-- Given passage --
# # # # # # #

It’s easy to get pulled in 15 directions based on what friends, neighbors, and peers are doing, but constraining your participation will make your engagement more meaningful and impactful. Most importantly, your involvement will be sustainable over time. Trying to do too many things at once will lead to burnout. Keep in mind that you can always expand and take on new platforms as time and bandwidth allow.
Don’t create a ghost town
Don’t commit to something that you don’t think you’ll keep up. If you commit to a blog, Twitter, Facebook, Pinterest and a YouTube channel, it’s unlikely that you’ll be able to stay on top of all those things. And after a couple of months, when you’ve run out of steam and good ideas, the very audience that you wanted to impress will arrive on one of your properties only to find that it’s been abandoned. A space with your name, no conversation, and nothing new for two months is a social ghost town. This may do more damage to your digital footprint than not being present at all.
“This is the argument for starting small and scaling up as your interest and commitment allow. If you find that you start something that you simply can’t keep up, you can always take it down or delete the account.
Don’t build your public presence on an outpost
With so many options and so little time, doctors sometimes choose to spend their time on outposts like Twitter or Facebook.

# # # # # # #

-- Supplied information --

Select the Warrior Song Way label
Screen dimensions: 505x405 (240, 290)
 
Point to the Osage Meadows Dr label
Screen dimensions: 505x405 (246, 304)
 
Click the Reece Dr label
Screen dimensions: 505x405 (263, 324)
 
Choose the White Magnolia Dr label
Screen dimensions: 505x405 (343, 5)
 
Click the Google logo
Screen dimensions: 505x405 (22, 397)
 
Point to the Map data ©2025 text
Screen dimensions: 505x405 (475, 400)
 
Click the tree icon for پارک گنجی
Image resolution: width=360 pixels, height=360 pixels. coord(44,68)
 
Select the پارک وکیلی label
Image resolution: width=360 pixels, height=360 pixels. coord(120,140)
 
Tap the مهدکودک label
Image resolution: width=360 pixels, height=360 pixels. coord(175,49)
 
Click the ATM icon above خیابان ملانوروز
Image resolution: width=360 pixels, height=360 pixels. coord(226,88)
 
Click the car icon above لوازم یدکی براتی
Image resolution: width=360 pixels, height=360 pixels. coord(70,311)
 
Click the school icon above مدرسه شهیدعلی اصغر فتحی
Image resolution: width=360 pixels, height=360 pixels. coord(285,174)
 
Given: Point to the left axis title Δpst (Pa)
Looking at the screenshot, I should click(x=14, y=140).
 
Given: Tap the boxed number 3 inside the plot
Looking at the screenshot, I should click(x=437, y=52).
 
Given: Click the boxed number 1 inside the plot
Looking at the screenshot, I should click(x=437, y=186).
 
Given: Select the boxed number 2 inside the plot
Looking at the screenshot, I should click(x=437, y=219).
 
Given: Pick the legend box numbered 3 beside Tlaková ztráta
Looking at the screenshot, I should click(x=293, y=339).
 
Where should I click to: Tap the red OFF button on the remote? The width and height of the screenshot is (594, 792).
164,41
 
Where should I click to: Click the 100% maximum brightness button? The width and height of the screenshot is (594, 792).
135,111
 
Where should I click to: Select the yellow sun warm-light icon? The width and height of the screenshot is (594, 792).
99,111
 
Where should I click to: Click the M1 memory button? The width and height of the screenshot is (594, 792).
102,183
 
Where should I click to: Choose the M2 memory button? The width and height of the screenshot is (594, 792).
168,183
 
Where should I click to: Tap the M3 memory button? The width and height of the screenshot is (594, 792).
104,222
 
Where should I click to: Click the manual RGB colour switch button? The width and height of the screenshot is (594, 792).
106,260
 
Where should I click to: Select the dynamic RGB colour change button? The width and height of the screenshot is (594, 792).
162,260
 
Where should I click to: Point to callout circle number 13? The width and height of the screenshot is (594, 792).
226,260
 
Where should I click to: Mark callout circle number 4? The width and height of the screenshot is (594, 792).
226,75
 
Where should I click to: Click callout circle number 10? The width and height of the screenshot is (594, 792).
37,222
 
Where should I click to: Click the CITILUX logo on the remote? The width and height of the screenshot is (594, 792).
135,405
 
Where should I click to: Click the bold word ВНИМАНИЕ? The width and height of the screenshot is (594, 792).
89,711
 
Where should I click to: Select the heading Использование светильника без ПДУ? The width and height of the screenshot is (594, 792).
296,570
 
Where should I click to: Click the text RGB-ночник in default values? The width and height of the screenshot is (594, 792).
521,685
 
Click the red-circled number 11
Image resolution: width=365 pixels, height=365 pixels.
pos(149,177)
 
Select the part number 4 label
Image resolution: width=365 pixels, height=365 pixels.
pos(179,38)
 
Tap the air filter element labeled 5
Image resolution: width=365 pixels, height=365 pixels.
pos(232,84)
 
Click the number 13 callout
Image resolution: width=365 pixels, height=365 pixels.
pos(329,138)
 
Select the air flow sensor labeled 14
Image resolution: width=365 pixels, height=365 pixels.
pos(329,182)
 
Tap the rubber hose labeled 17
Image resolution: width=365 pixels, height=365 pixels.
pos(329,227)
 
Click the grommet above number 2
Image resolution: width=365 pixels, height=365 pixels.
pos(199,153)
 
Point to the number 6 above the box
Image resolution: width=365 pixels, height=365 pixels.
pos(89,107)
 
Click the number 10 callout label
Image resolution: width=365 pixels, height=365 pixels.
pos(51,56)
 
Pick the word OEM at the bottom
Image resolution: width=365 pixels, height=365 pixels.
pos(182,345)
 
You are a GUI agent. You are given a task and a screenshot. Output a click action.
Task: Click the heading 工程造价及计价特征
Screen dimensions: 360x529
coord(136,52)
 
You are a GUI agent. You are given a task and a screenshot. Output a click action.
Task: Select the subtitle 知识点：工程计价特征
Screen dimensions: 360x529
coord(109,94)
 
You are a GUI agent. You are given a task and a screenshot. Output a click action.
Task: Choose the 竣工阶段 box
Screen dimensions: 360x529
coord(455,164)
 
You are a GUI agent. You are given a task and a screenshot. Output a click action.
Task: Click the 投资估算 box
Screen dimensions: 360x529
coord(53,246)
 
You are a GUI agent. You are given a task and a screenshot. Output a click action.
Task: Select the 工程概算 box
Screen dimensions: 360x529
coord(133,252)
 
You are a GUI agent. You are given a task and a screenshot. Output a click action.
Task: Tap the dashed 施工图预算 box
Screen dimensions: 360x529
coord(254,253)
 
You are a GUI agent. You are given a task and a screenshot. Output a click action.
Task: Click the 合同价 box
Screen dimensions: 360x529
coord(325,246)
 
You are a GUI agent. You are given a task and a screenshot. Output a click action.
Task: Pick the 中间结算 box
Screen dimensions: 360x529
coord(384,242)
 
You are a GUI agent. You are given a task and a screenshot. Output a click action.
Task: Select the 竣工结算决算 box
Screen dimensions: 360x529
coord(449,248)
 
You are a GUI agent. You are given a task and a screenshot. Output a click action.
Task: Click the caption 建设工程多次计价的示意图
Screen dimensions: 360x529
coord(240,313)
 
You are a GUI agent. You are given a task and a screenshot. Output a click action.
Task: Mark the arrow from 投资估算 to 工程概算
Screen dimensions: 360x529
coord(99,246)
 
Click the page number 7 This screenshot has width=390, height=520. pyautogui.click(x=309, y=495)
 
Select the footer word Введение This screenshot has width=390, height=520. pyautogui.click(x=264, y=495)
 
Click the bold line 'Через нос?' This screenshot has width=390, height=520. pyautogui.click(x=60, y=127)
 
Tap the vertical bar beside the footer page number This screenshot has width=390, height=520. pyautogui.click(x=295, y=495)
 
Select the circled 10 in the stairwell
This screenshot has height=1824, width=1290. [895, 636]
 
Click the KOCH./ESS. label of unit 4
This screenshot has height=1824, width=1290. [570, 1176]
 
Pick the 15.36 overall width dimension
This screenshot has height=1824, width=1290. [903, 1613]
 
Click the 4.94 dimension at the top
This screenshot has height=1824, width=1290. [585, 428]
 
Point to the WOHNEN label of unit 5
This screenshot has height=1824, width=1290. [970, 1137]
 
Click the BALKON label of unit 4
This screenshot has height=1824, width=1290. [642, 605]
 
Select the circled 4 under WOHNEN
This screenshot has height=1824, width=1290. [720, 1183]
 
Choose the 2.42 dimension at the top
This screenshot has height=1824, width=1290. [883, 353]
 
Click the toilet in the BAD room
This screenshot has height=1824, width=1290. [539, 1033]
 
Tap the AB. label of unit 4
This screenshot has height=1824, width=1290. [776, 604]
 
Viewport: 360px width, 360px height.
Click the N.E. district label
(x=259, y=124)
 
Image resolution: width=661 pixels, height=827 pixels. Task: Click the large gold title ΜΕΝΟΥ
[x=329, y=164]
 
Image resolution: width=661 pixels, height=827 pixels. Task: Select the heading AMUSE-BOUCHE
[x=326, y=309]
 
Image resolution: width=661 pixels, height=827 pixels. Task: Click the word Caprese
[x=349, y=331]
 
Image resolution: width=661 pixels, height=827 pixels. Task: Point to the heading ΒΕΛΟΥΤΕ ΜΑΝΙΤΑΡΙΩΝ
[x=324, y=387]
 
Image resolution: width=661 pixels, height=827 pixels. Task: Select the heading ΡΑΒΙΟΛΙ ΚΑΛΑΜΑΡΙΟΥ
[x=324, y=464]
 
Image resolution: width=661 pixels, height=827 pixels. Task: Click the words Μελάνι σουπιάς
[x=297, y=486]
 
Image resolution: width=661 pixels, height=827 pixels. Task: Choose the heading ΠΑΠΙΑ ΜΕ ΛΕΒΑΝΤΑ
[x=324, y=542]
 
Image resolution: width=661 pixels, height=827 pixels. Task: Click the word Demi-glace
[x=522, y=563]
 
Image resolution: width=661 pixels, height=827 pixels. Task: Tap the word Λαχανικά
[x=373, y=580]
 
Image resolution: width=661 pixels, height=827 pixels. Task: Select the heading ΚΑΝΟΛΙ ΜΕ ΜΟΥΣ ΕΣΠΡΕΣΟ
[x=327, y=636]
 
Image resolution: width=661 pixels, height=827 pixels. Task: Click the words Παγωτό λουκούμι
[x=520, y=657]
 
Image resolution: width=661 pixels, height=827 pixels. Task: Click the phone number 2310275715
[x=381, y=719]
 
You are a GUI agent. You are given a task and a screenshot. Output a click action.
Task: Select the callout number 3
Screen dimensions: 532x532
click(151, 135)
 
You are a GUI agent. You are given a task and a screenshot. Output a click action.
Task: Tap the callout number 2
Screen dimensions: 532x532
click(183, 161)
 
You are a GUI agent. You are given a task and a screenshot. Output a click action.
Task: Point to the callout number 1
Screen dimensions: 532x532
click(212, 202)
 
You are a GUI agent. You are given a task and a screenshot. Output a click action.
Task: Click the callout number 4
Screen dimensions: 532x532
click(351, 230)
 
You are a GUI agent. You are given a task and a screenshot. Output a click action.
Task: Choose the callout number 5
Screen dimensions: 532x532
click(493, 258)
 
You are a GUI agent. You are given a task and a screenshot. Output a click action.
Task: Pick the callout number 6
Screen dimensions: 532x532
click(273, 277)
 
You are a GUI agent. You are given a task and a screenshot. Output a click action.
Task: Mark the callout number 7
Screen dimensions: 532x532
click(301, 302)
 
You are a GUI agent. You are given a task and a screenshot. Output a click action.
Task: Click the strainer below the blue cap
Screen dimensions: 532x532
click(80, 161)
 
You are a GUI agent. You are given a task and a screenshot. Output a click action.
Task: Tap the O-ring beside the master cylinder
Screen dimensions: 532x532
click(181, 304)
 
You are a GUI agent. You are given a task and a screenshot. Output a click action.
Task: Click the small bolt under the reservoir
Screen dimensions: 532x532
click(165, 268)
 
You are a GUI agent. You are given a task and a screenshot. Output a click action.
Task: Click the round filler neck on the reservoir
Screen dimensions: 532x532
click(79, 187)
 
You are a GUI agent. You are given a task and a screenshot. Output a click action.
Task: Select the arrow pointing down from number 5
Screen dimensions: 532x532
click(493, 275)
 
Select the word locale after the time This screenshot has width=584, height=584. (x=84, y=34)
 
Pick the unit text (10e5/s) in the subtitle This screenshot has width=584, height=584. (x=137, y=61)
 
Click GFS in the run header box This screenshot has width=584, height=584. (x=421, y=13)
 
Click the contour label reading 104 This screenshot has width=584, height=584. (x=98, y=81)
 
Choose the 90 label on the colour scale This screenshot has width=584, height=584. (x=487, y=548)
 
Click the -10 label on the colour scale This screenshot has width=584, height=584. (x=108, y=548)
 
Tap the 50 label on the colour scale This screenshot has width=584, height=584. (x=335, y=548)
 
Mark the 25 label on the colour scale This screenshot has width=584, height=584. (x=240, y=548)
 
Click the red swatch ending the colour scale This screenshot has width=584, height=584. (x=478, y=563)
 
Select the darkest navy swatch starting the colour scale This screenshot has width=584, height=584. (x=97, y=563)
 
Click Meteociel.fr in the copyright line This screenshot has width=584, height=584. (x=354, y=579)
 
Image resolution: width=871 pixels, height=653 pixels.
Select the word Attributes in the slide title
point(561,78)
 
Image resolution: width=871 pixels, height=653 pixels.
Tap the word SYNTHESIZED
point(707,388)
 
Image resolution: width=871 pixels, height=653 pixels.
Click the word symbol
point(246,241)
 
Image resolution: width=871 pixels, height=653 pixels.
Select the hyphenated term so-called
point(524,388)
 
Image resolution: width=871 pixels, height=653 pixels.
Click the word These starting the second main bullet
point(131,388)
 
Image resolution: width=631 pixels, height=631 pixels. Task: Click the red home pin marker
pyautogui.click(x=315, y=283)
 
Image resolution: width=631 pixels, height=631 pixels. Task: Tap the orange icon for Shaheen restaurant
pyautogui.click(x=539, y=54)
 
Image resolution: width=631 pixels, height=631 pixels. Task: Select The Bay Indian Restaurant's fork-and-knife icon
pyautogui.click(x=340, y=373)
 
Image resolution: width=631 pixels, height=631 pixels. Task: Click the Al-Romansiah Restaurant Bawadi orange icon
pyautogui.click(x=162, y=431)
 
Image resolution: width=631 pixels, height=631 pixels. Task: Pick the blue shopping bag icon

# # # # # # #

-- Given task --
In the social media advice above, copy the stretch from "Don’t build your" through "Twitter or Facebook.", changing "doctors" to "lawyers".

-- Final result --
Don’t build your public presence on an outpost
With so many options and so little time, lawyers sometimes choose to spend their time on outposts like Twitter or Facebook.